Blog post written by Jort Possel. Jort is the Global Social Media Director at Accenture and a former blogger on Blogpodium.
Going through my Tweetdeck columns it all of a sudden hit me I had been missing the very amusing tweets of Paul Carr lately. He is a writer for TechCrunch who has his second book coming out shortly and was always an active social media participant, through mainly Twitter and Facebook. The first step in my search led to an empty Twitter account. Moving along, a post on TechCrunch explained the whole story: he quit Facebook, Linkedin, Foursquare, Blippy, Yammer, Dopplr and ended with Twitter. Paul Carr is off the sauce.
In an interesting personal story, he explains how he used to be addicted to social media and now he is a free man. No longer does he feel the urge to reach for his mobile phone whenever entering a restaurant. He closed all accounts and left his 10,000 followers to have social fun without him… And just look at the comments on the Paul Carr TechCrunch pieces: a combined number of over 200, mostly positive and in agreement. Furthermore, the pieces were shared on Twitter over 2,000 times and Liked on Facebook over 400 times, which brings some irony to the whole thing.
More and more stories like this seem to emerge lately. At first, it were just the notoriuous critics like Andrew Keen and Seth Godin. But as they state themselves, their vision is gaining traction. Paul Carr’s namesake Nicholas G. Carr, author of ‘The Shallows: What the Internet is doing to our brain‘, argues that regular Internet usage may have the effect of diminishing the capacity for concentration and contemplation, and that this in turn leads to numerous societal and economic issues. Seth Godin likewise wrote in a recent piece about the dangers of constant distraction and the inability to fully focus on adding value in between the noise.
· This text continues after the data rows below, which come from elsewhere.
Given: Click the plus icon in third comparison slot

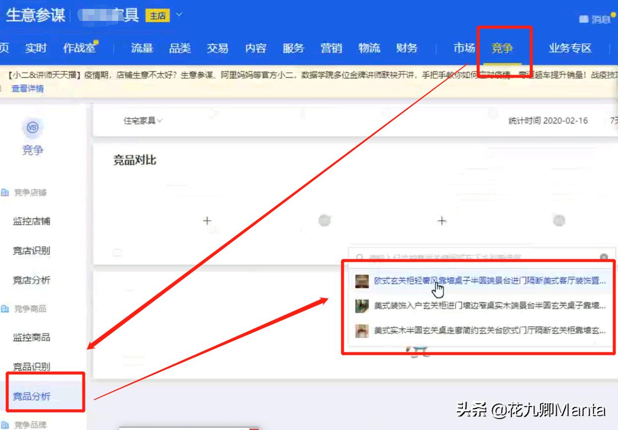Looking at the screenshot, I should 441,221.
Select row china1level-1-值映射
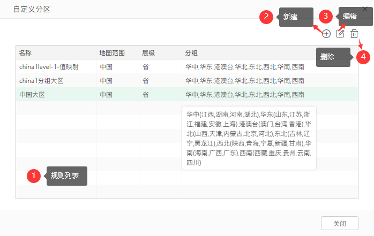Viewport: 374px width, 236px height. click(187, 67)
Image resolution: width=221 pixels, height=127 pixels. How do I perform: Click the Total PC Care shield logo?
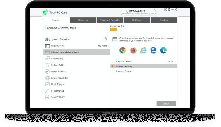45,12
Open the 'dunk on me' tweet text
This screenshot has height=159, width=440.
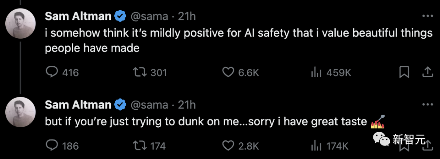point(215,122)
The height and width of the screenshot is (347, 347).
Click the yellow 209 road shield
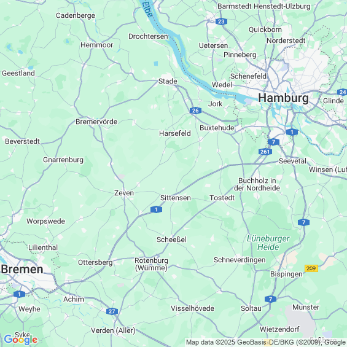click(311, 268)

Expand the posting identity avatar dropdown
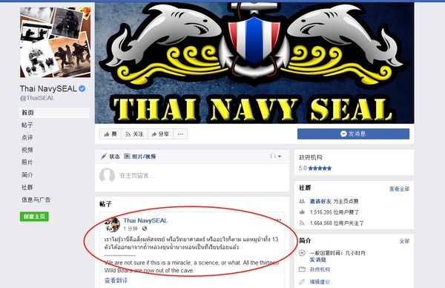tap(276, 156)
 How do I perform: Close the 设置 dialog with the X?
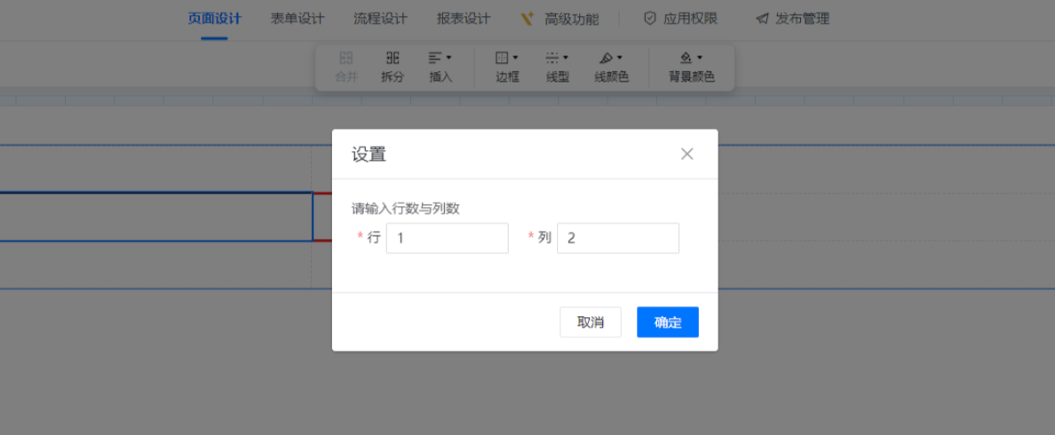[686, 154]
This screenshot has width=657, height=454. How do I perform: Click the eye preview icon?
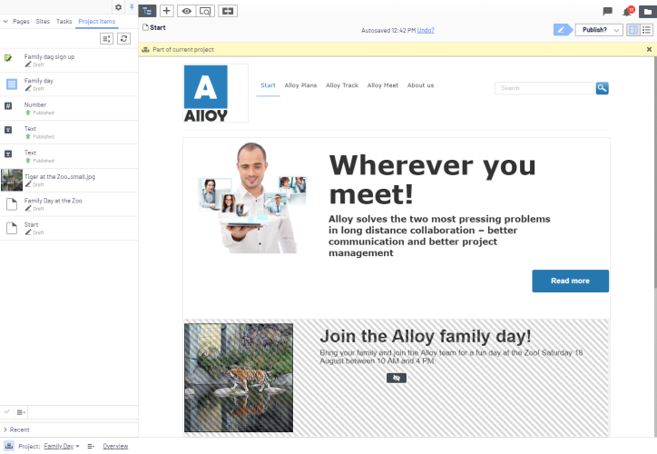coord(187,11)
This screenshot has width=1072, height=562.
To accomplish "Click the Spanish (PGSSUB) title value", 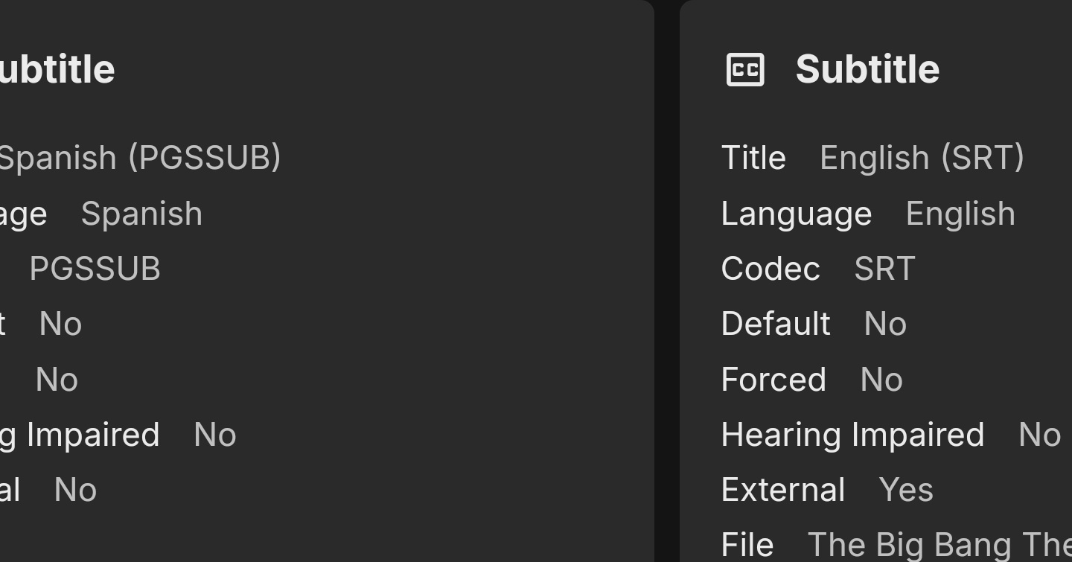I will pos(140,158).
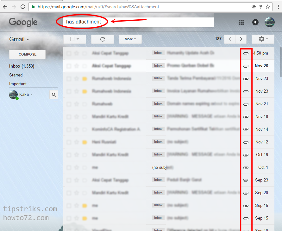This screenshot has height=231, width=282.
Task: Click the secure lock icon in the address bar
Action: (34, 6)
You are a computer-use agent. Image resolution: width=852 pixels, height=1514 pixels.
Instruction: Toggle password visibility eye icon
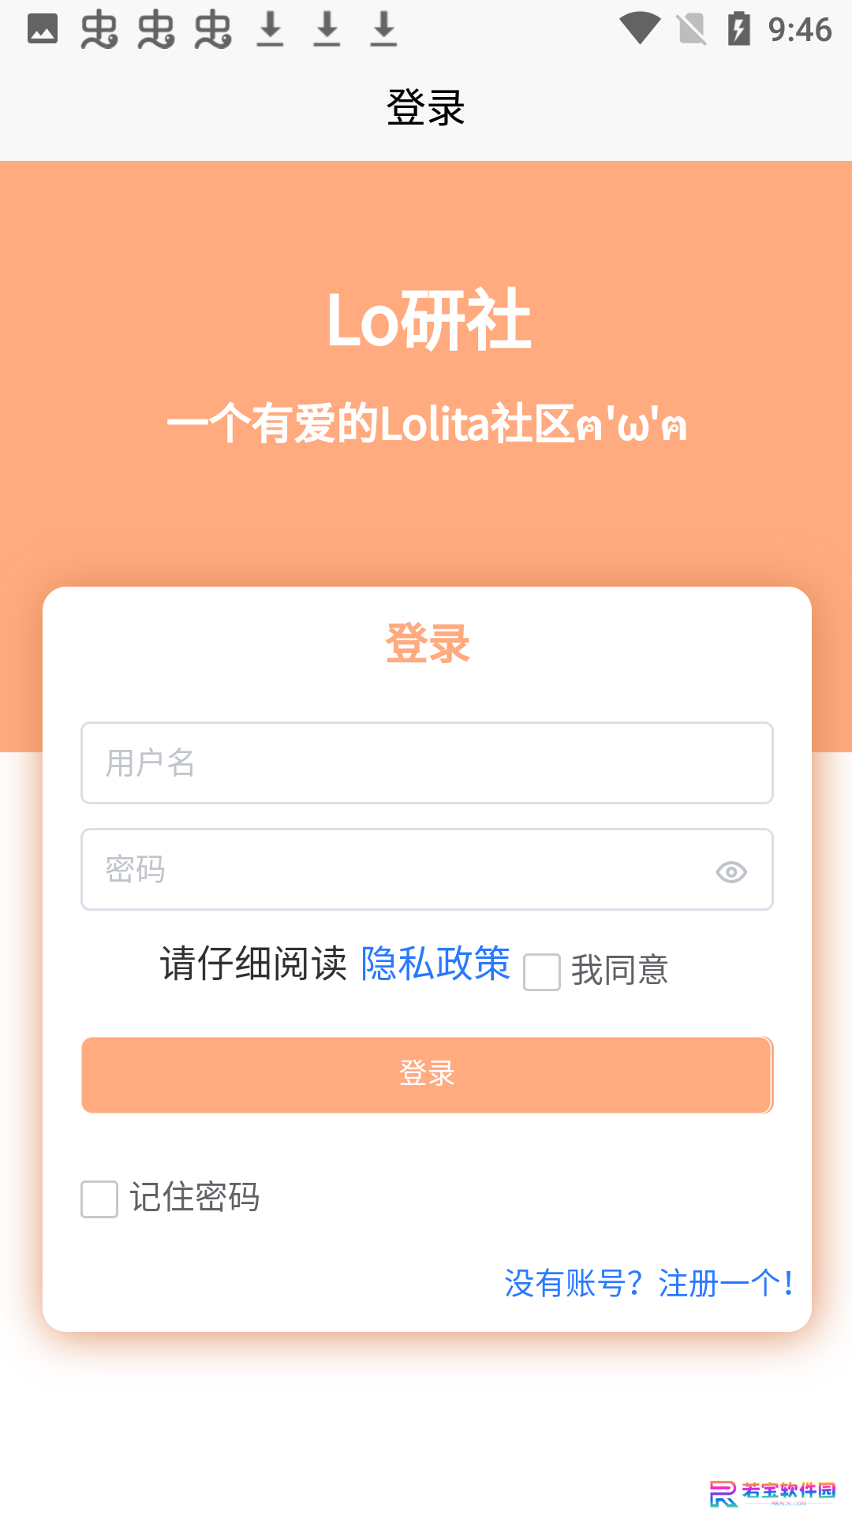coord(731,871)
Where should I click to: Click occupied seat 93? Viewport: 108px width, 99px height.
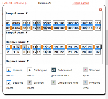click(39, 23)
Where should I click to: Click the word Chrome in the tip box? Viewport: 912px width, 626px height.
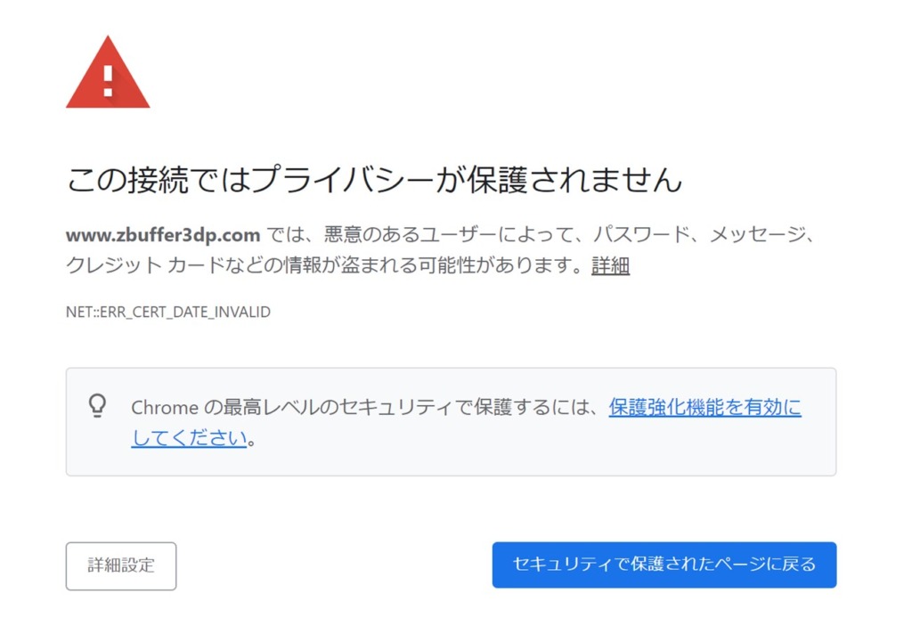(x=165, y=407)
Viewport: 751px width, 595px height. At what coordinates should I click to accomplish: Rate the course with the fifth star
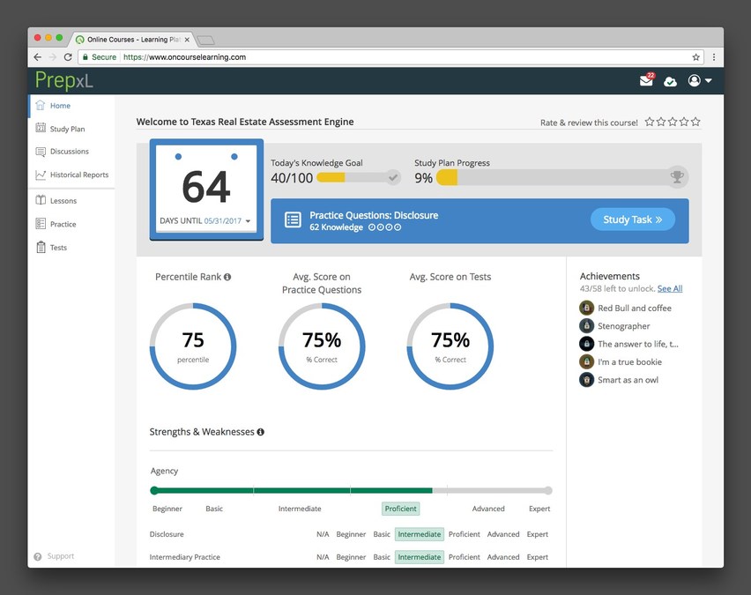click(695, 122)
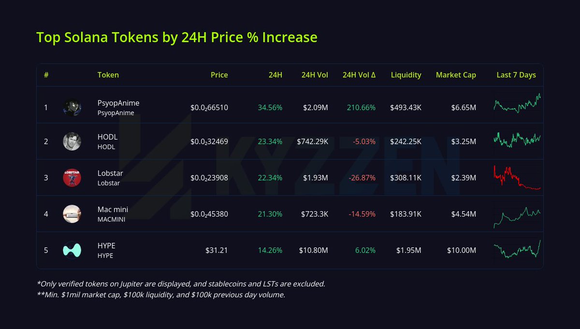
Task: Sort by the 24H column header
Action: pyautogui.click(x=276, y=75)
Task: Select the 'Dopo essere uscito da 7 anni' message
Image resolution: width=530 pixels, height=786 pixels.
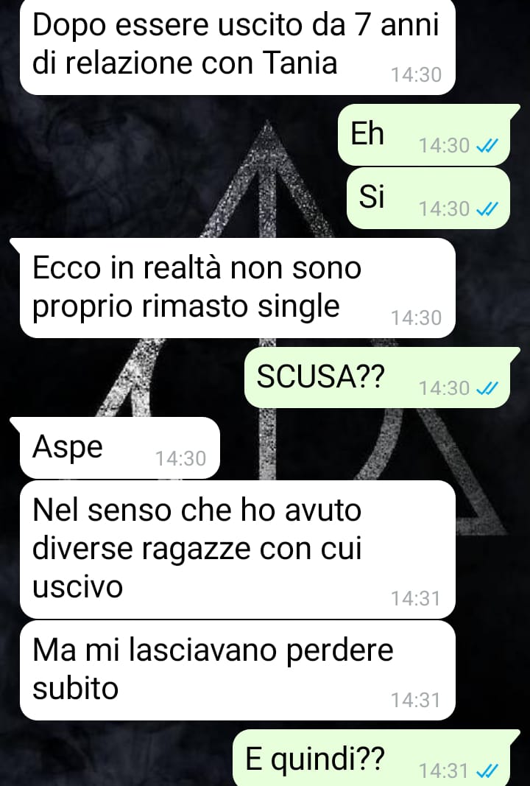Action: pyautogui.click(x=238, y=46)
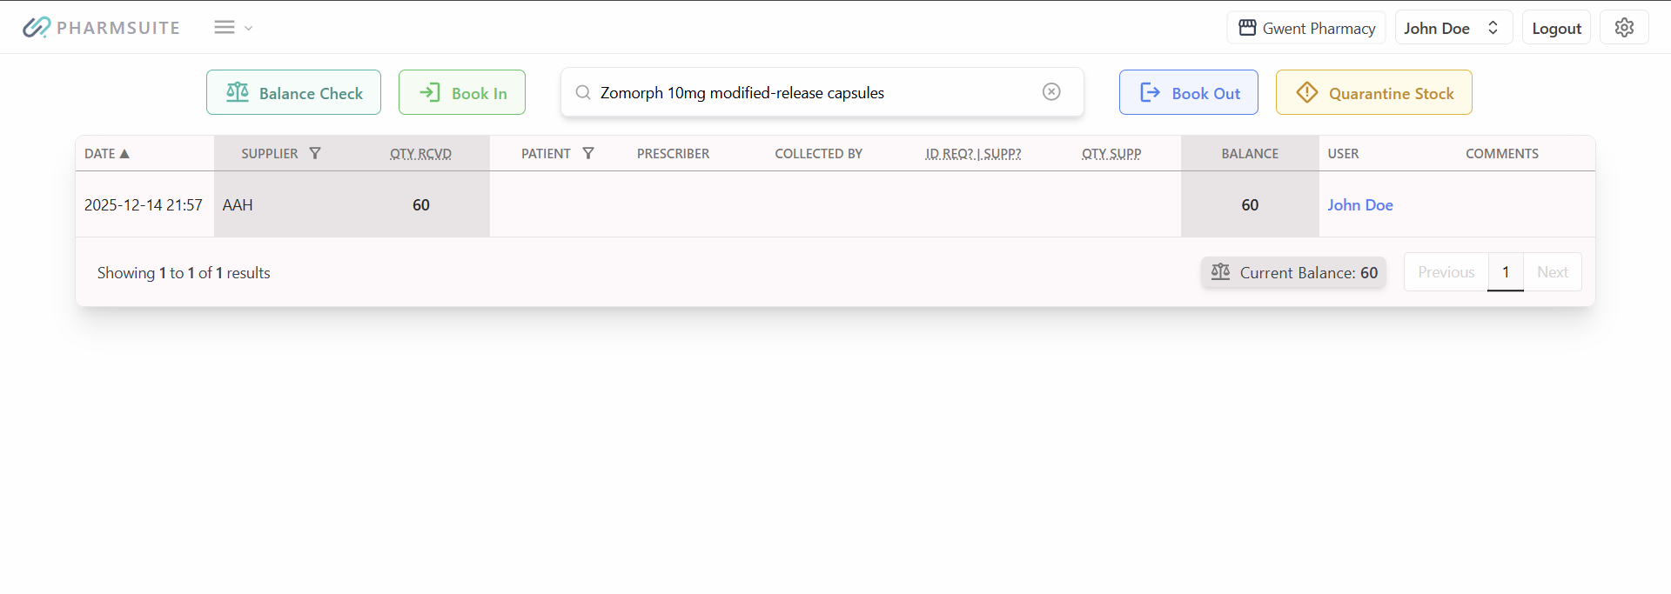Open the Patient column filter icon

coord(588,154)
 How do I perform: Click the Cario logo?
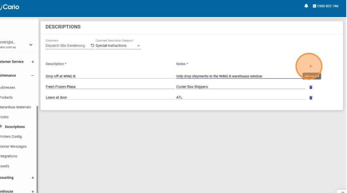tap(10, 7)
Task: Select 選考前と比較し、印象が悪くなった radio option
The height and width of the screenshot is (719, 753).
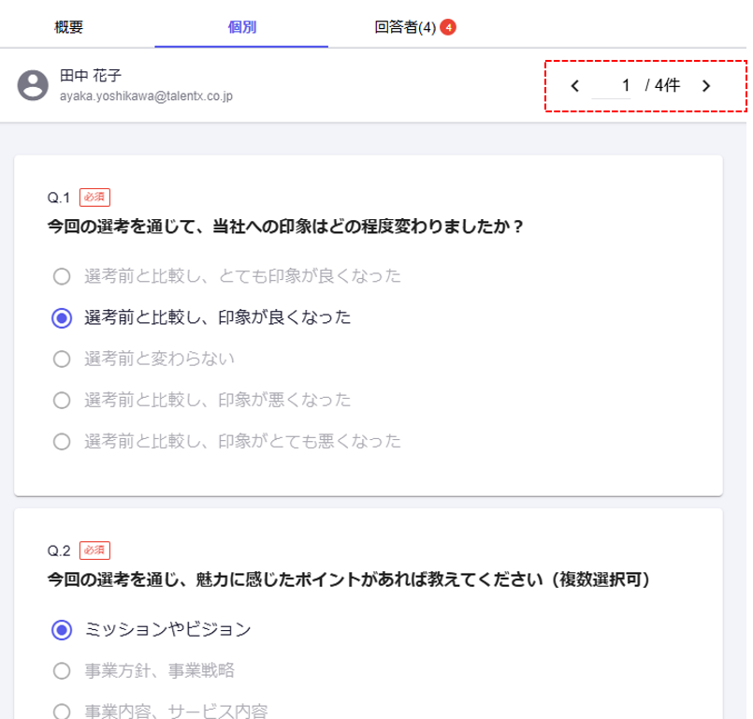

He points to emerging tools like Freedom, which give the user the ability to turn off the noise for a specific time.
They made me think about my own experiences. I think after a few years of really diving in, and only then, all should ask themselves the question what it has brought them. First, I have to agree with Seth Godin. The omnipresent social media make it easy to loose track of valuable time. Before you know it, you spent half an hour on your Facebook news feed but “what have you shipped?”. Similar to Paul Carr, cartoonist Hugh MacLeod deleted his Twitter account to spend more time on his core business (only to restore it many emails later). With more possibilities comes more responsibility. I’ve installed Freedom and I have to say that in all its simplicity, it works wonders. Especially when I am working on my MBA thesis, which needs undivided attention for a longer period of time, this does the trick.
So all in moderation works for me here. Still, the question of ROI remains. Some social media services seem not to be worth even the smallest investment, like location-based social media services like Foursquare. The mayor games are fun for a little while but get boring quick. Starts to feel like punching the clock every time you get to work. The added value of checking in and seeing what your friends recommend? Honestly, only worked for me once or twice in the past two years. And in my experience, when things get serious, games like Foursquare lose. Would you rather do that check-in at work to have a chance of taking back the crown than to do a quick call to that loved one who needs it?
Has social media reached its limits in the current form? Does it need to reinvent itself to continue to add value? I almost feel myself becoming the social media critic I always fought so hard against. One difference: I still believe in social media and what it can become. But I feel change has got to come.
What’s your experience? Are you a heavy user? If you look back at the past years, was it worth the investment?